It was 11.00am Sunday morning.  We had just finished watching the virtual church service.  “Are you going online for the congregational meeting”, Joan asked. I pondered on that question as I sipped on a cup of tea. 

Congregational meetings have never been my thing. I have always thought they were to be avoided wherever possible. As for a zoom congregational meeting, Mmm! not sure about that. It came to 11.15am and my curiosity got the better of me. I zoomed in to hear a familiar voice. It was Bob welcoming everyone. “We have a quorum” he said. I could see 20 people on my screen and wondered where the rest were.            

Tony announced that he could count 82 people. I could only see 20, but then I realised the faces kept changing. To my surprise, I spotted Jessica. Oh well, I guess if she has zoomed in, I could hang around for a bit. I figured with Bob and Tony in the driving seat, we were in trusted hands. Perhaps today would be a kind experience after all. I sat and watched, listened and in ways I had not expected, began to see all kinds of possibilities for the future.  

Nate introduced us to a method of reaching consensus without cards. Initially, I thought this process a bit tricky, as I could not see everyone. Nate provided a simple electronic form which came up on my screen. Three circles on a form replacing three coloured cards. I could express my view as we moved towards consensus. Tony quickly sensed the mood of the meeting through the electronic response from those gathered on Zoom. The process was simple, easy to use, and managed by Tony.  An important innovation going forward. 

At the meeting Jessica spoke about an initiative with young people across the Synod. With Claire, young people and children have been Zooming with other young people around climate change. Tyler, Jessica, Jacinta, Amari, and Zara put together a video. It presented their message to the congregation on climate change. 
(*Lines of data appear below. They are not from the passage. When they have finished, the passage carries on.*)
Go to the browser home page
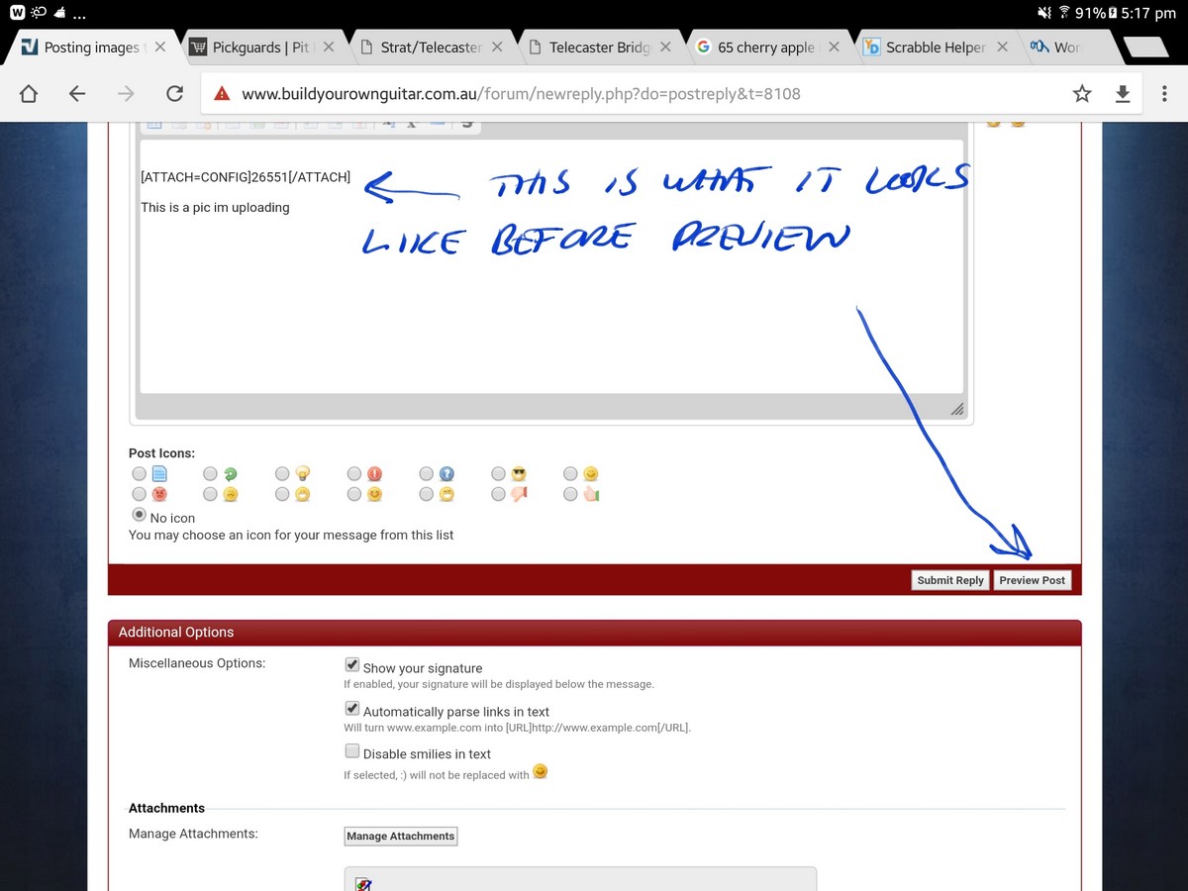 tap(29, 94)
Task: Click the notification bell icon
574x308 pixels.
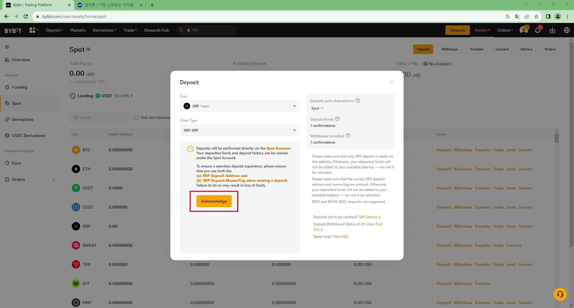Action: pos(538,30)
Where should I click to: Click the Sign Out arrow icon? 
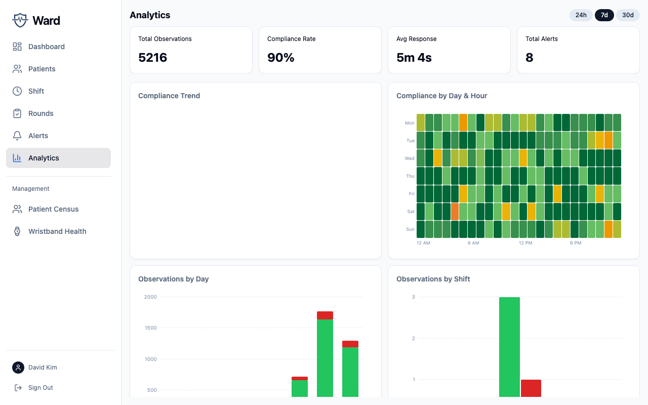tap(17, 387)
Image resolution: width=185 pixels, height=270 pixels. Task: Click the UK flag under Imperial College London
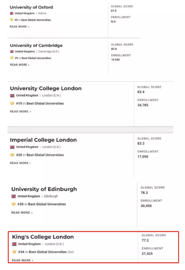pyautogui.click(x=12, y=147)
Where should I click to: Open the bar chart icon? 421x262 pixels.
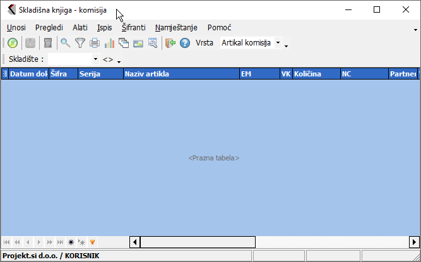tap(109, 43)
The more I watched and listened, the more comfortable I became. This new form of gathering was well planned, inclusive, and we were being reminded there were 80 plus people gathered, even if I could only see 20 people on my screen. After lockdown, what will change? Can we provide a voice to those not previously listened too? 

The technology on display last Sunday created many possibilities. Perhaps gathering in one place to conduct a congregation meeting as of pre coronavirus can no longer be supported. Coronavirus has forced us to explore and tap into existing technology to meet together, while physically distanced.   We have been gifted with the opportunity to include everyone, no matter their age, physical ability or location. We have created an intergenerational meeting, a mix of different ages from different places. As we move forward, we can bring together old ways of meeting with new age technology.  

Families keep in touch by Zoom. Children learn new skills through distance education to create a video on climate change. Consensus is achieved through an electronic card while physically separated. We have created a place, where those physically present can be joined seamlessly with those in distant places. All can be connected into and contribute actively to a congregational meeting, where children and the elderly are able to share their views, through video and recorded voice, without being confronted by a sea of faces, or being present in one place.    

It is when we blend the gift of leadership with technology that we create an intergenerational meeting. It is only then, we as a faith community can be seen to value input from the smallest child, to the oldest within community.